What you are asked to do
Work out how many lines in the data hold the string "calendar". Reply with only that number.

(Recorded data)
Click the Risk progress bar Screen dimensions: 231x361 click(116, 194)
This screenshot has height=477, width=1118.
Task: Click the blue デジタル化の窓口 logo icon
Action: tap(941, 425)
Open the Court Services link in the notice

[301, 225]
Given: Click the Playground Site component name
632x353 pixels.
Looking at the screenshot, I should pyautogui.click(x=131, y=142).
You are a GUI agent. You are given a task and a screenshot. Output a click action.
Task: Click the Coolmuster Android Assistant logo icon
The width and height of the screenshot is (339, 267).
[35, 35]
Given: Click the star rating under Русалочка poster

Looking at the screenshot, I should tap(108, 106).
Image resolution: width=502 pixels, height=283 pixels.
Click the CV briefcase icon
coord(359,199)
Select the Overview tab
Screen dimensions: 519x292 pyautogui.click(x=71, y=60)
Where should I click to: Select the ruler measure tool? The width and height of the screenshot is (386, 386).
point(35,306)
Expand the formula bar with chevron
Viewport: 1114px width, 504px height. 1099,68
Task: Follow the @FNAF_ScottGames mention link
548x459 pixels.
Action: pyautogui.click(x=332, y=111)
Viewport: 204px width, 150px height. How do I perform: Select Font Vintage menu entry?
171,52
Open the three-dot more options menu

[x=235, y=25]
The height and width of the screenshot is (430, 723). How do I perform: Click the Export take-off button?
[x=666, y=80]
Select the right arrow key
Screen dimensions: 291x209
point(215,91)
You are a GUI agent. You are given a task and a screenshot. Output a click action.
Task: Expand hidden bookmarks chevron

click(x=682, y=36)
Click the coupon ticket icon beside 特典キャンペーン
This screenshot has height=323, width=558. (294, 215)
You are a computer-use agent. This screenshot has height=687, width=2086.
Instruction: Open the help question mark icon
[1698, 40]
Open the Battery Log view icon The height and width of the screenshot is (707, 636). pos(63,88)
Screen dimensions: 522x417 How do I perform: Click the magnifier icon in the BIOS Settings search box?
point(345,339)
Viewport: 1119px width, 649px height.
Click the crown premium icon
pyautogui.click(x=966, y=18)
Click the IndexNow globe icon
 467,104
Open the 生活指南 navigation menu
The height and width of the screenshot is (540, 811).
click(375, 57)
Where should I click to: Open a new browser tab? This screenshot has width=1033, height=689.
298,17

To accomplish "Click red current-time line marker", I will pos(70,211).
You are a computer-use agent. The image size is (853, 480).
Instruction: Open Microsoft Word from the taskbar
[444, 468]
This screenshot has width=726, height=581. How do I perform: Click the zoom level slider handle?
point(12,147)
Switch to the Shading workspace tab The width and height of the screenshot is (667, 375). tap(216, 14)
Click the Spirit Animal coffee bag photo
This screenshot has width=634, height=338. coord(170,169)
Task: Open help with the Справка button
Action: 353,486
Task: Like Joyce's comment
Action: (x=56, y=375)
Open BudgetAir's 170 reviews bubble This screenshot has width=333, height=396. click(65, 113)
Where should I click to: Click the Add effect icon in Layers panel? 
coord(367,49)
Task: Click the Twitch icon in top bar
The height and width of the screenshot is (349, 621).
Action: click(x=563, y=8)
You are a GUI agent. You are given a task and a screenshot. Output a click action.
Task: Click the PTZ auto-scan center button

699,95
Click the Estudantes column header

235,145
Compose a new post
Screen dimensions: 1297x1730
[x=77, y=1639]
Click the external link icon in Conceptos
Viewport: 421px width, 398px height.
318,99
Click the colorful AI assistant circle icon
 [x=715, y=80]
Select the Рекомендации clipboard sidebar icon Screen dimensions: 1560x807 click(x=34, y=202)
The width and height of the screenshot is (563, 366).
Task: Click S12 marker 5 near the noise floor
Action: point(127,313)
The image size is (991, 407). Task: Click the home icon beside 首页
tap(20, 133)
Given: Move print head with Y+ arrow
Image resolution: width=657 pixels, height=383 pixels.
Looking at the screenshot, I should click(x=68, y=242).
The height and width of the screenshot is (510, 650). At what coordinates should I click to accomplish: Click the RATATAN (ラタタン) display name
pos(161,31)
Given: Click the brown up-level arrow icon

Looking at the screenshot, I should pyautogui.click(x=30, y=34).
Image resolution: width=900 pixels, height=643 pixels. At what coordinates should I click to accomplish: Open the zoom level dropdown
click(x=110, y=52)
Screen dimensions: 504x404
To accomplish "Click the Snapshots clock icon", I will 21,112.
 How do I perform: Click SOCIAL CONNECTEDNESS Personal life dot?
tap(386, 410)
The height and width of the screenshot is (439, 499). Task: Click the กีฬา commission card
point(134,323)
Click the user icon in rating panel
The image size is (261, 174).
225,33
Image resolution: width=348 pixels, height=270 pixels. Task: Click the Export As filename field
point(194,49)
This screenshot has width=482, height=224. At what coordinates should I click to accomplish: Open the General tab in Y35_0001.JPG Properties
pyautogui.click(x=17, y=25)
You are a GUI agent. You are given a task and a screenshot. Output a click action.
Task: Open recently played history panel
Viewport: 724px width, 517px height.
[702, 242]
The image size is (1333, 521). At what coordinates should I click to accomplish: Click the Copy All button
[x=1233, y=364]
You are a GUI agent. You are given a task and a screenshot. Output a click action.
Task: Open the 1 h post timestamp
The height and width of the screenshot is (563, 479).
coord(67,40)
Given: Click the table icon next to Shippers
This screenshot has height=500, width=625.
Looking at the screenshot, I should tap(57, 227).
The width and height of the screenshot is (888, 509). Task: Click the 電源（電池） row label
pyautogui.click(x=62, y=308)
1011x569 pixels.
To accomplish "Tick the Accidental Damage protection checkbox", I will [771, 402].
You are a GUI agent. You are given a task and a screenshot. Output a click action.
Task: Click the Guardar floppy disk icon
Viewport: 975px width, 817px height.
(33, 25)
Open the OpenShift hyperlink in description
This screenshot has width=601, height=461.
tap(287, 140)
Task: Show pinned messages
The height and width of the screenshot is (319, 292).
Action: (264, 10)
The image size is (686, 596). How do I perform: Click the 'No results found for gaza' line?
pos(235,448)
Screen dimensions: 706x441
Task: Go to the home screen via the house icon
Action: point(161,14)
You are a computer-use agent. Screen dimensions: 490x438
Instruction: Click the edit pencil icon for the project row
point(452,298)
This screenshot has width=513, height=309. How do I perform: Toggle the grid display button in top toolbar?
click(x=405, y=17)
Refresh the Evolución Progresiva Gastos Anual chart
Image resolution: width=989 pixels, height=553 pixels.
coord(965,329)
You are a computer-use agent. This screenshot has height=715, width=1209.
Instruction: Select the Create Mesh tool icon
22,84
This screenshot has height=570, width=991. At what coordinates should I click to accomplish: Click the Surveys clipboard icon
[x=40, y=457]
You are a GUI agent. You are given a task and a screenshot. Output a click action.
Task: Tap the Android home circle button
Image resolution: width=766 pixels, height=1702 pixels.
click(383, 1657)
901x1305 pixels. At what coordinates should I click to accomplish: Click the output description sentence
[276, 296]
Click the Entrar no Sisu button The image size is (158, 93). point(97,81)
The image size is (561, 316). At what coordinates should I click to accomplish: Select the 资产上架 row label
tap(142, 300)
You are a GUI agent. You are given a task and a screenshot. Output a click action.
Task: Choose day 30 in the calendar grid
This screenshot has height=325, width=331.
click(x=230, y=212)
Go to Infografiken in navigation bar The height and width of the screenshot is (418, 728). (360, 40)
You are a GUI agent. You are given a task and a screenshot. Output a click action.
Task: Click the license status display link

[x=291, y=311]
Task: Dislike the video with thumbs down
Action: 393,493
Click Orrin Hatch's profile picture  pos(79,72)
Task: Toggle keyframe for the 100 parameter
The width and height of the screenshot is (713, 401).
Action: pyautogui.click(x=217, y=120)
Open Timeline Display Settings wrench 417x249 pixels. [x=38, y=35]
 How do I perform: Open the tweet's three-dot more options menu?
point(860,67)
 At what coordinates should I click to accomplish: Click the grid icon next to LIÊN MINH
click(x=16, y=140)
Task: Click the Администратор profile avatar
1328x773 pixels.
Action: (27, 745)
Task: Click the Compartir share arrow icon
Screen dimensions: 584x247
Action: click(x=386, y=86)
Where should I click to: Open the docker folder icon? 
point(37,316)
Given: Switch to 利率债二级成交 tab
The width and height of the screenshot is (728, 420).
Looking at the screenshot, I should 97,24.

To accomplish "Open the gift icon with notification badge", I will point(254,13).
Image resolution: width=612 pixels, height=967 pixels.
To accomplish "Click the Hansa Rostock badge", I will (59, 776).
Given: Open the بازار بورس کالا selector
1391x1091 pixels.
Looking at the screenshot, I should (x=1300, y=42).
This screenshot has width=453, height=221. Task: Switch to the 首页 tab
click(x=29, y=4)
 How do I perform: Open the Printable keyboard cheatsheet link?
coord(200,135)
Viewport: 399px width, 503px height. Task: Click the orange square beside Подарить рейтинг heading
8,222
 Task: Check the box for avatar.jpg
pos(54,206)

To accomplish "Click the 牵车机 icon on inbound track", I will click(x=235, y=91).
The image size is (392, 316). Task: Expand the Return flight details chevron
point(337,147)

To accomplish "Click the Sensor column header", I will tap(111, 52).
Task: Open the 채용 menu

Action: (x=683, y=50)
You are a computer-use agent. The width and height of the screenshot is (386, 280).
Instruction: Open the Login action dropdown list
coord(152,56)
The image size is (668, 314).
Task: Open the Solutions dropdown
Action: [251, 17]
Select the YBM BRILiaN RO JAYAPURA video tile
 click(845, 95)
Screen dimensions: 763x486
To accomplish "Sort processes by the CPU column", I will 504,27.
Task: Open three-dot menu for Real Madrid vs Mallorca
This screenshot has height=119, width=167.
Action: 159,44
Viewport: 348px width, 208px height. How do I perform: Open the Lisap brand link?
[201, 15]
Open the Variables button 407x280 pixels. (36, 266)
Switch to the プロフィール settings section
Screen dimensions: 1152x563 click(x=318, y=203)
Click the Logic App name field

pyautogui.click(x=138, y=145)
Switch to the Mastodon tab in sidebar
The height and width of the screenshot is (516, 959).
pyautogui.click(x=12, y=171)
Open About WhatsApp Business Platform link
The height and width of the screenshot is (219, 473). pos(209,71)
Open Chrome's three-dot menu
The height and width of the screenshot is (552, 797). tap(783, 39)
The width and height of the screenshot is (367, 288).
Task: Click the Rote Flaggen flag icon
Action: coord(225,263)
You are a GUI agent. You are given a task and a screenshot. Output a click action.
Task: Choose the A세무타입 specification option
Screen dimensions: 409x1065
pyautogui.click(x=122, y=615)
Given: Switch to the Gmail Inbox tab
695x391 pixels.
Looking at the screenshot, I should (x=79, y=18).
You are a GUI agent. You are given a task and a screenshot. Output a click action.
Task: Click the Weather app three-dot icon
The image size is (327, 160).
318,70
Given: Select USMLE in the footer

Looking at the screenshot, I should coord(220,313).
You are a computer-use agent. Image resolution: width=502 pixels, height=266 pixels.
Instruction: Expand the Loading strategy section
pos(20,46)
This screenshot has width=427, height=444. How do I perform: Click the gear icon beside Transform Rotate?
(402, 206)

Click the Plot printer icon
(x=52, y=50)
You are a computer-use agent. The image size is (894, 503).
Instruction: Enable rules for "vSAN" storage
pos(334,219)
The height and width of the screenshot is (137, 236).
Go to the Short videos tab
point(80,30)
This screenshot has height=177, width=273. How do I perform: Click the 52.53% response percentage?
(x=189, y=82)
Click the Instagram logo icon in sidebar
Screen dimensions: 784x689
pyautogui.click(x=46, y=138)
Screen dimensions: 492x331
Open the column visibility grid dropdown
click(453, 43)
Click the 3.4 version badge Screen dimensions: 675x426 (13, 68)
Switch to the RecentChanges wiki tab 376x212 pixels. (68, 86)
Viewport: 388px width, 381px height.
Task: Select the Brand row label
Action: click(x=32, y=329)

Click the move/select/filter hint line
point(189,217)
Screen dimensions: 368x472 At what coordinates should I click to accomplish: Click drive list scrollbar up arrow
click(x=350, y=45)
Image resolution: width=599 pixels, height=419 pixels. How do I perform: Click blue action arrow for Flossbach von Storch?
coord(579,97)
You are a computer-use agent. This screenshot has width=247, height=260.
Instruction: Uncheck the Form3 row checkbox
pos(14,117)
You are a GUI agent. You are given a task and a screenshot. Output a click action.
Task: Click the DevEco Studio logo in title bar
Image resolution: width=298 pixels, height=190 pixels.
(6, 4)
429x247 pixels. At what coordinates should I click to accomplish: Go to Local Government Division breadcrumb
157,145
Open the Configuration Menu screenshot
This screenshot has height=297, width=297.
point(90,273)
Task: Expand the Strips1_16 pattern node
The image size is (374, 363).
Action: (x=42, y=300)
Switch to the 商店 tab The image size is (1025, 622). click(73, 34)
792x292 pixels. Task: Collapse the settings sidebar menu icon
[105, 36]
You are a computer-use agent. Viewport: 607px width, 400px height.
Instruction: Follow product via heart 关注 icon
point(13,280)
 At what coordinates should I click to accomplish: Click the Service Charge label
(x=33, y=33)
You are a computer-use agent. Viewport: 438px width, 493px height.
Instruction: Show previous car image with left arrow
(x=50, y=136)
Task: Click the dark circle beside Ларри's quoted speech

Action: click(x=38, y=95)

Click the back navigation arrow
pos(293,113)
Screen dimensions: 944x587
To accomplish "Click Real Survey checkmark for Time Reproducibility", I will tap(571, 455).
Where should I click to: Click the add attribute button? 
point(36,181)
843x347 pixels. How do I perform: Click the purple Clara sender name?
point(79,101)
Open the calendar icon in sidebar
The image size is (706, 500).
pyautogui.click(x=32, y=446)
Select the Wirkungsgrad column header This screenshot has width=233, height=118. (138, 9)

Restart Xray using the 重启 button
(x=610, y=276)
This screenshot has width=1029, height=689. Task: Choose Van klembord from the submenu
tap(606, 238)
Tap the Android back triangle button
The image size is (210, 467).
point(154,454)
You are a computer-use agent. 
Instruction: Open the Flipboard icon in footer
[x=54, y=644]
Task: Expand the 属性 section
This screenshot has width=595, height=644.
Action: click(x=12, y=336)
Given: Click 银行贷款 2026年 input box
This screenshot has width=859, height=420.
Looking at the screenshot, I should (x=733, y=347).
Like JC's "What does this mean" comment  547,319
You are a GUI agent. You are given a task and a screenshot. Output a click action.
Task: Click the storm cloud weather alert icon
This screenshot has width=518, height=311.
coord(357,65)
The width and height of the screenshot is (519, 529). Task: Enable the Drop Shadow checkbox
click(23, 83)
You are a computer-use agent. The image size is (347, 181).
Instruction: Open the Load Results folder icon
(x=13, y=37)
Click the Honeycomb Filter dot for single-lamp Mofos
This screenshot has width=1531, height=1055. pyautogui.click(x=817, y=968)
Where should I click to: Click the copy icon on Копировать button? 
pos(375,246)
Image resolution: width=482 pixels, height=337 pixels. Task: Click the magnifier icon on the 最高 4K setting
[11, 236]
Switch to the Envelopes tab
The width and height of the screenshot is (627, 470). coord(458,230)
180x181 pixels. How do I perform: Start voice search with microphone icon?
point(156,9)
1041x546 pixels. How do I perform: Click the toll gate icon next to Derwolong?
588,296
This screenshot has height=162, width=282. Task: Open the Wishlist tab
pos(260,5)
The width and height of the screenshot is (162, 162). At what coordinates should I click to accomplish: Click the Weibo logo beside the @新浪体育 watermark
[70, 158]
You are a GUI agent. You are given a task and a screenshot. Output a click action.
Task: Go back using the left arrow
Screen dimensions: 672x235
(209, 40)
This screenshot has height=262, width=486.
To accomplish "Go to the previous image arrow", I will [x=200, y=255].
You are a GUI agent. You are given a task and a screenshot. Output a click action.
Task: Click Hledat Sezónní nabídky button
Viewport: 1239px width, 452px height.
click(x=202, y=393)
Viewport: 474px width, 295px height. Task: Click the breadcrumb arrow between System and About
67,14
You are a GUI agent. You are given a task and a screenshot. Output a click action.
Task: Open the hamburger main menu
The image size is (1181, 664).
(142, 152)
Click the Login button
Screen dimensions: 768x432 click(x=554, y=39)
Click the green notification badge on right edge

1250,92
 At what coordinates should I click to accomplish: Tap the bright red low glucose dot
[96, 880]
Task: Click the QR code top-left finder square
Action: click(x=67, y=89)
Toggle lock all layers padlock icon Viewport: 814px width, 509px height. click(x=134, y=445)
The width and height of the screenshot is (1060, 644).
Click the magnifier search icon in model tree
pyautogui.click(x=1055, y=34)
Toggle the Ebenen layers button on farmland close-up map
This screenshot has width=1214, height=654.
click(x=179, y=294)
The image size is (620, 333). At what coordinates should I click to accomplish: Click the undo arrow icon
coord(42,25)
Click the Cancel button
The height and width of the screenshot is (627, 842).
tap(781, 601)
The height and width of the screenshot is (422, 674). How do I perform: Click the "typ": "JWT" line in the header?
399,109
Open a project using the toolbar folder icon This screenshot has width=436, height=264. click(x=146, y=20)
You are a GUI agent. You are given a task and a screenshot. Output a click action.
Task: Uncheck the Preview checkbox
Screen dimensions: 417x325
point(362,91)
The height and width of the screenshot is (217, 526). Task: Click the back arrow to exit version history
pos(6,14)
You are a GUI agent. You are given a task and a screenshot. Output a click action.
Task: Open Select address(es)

Task answer
2